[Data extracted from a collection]
════════
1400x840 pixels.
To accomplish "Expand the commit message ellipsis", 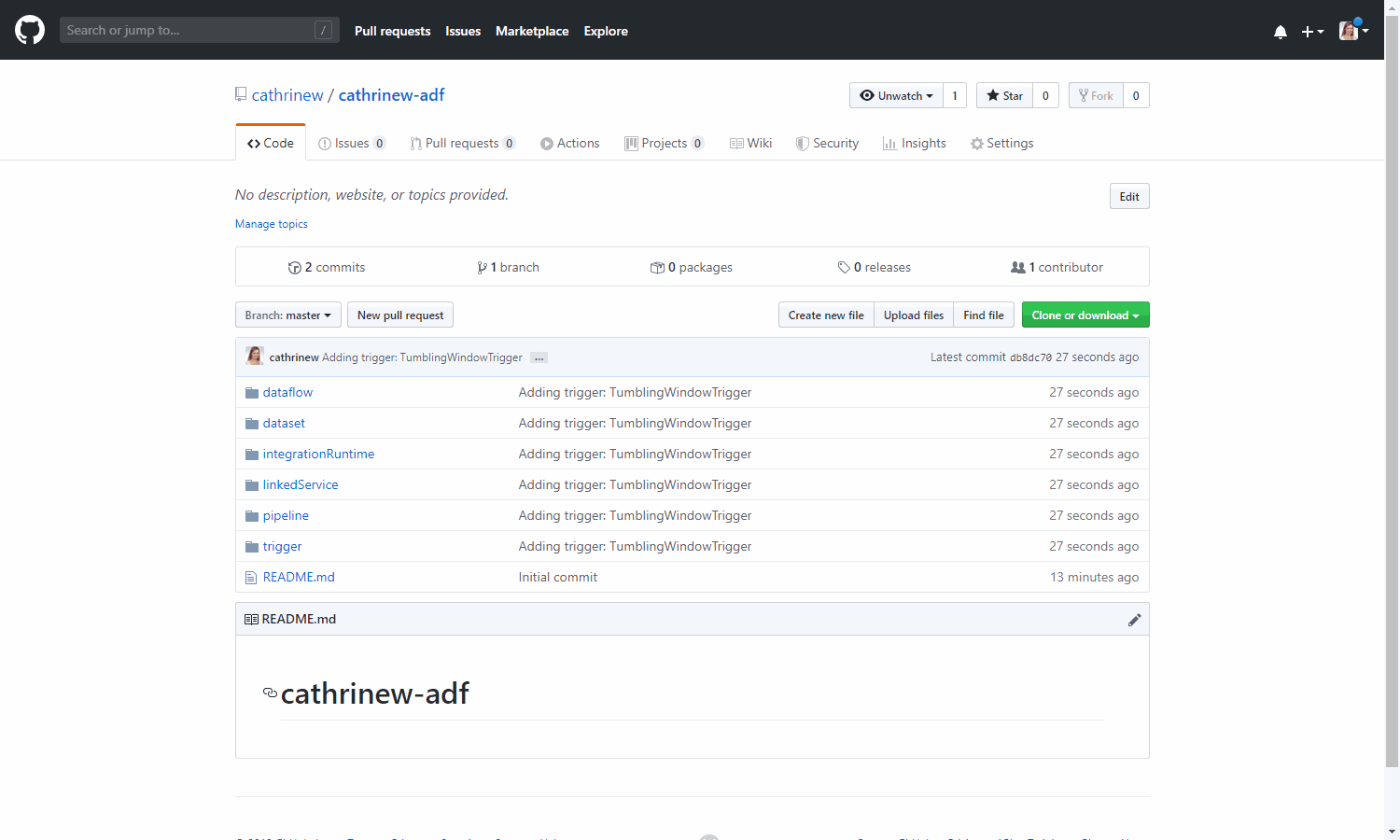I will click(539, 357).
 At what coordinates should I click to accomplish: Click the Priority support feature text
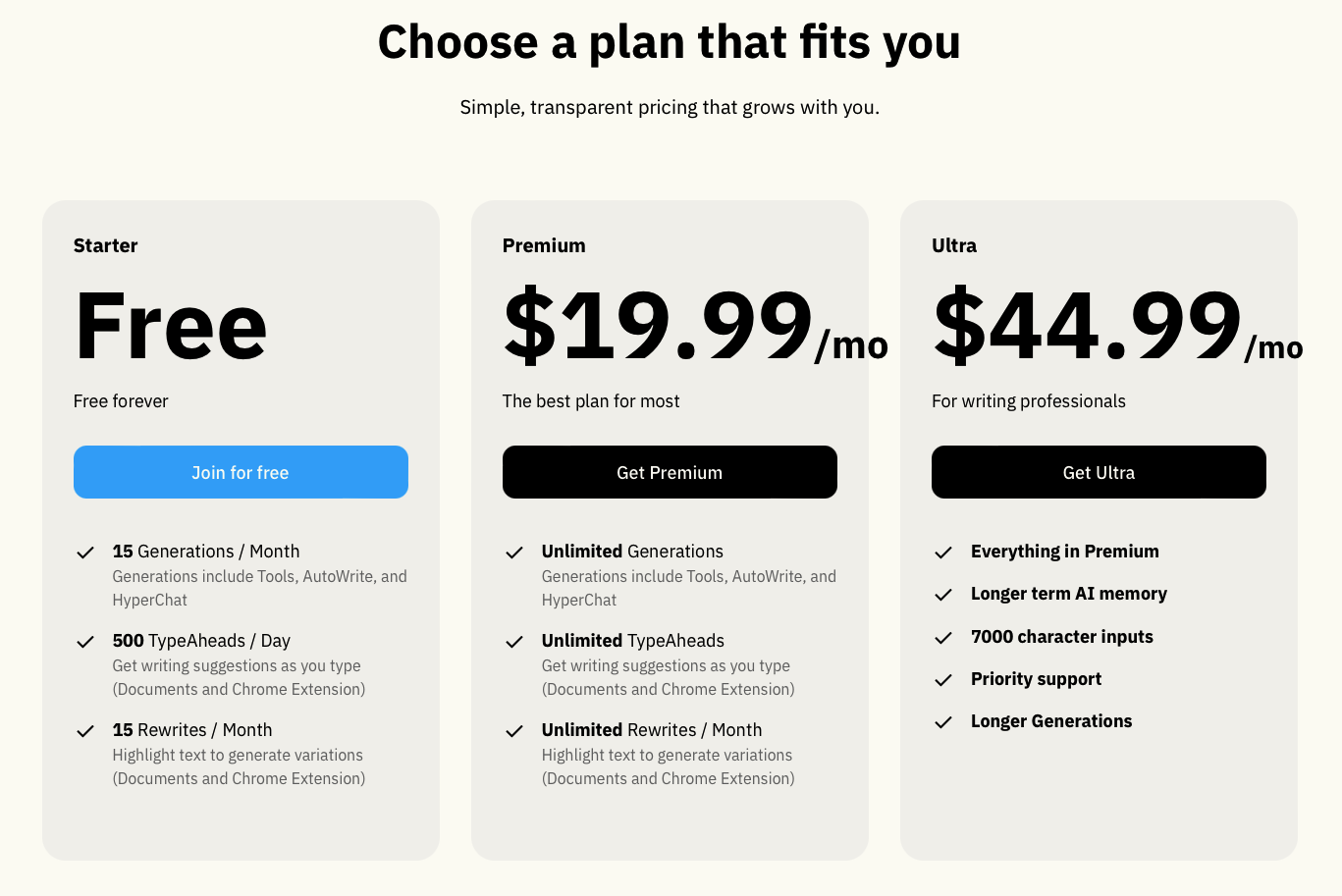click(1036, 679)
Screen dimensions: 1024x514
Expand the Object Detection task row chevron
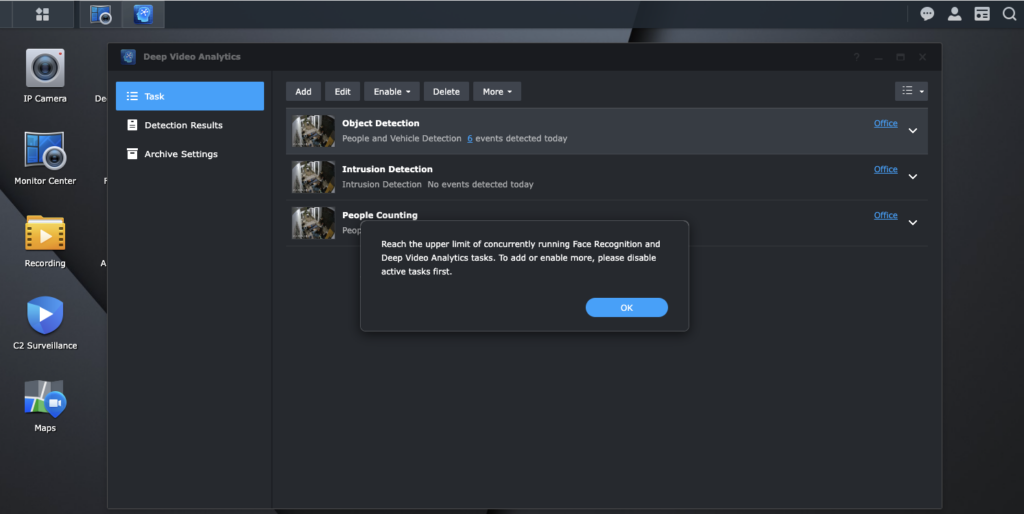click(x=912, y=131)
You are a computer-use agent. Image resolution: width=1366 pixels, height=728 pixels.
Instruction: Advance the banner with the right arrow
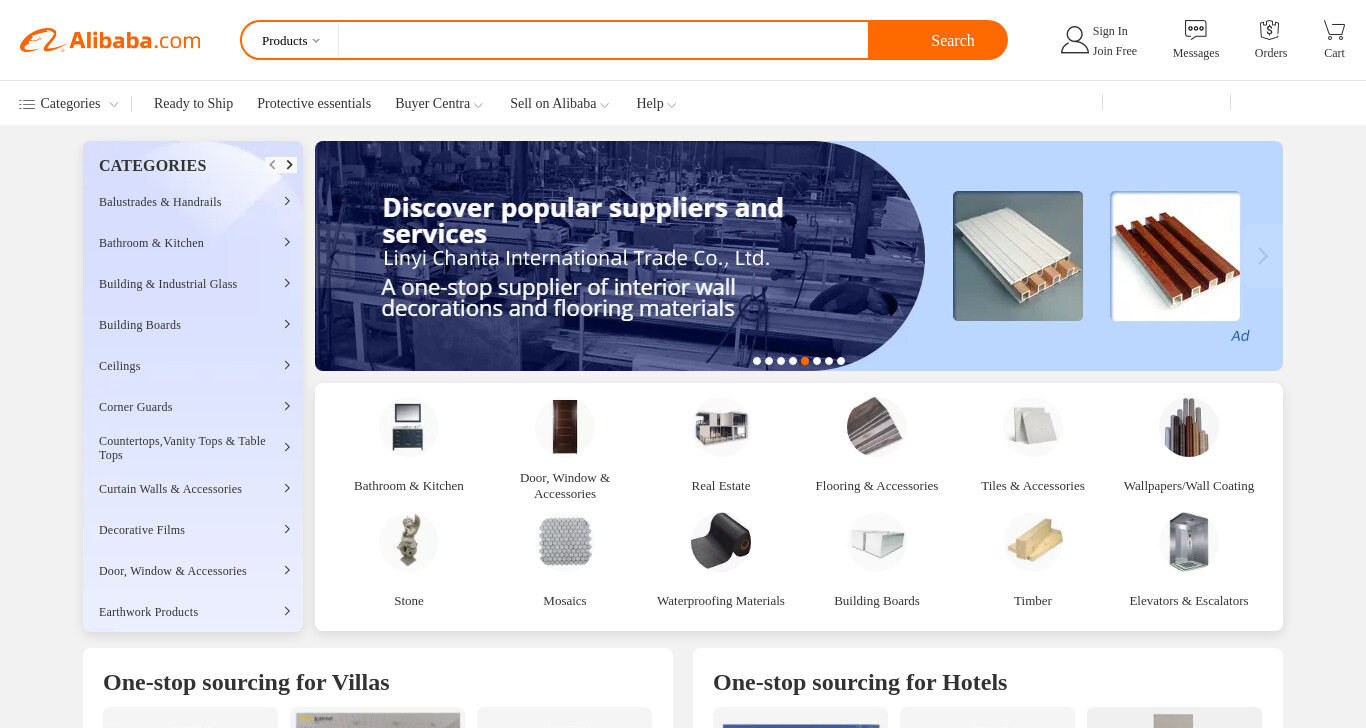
════════
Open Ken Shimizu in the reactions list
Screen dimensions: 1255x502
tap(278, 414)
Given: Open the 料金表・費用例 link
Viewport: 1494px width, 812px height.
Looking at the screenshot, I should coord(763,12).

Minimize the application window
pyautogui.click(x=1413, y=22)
════════
→ **Exercise details**: Please copy the lines in the records above between the one holding "You are a computer-use" and the one holding "Instruction: Advance the", inclusive, exactly and with no other line.

→ **Reply**:
You are a computer-use agent. Image resolution: width=1366 pixels, height=728 pixels.
Instruction: Advance the banner with the right arrow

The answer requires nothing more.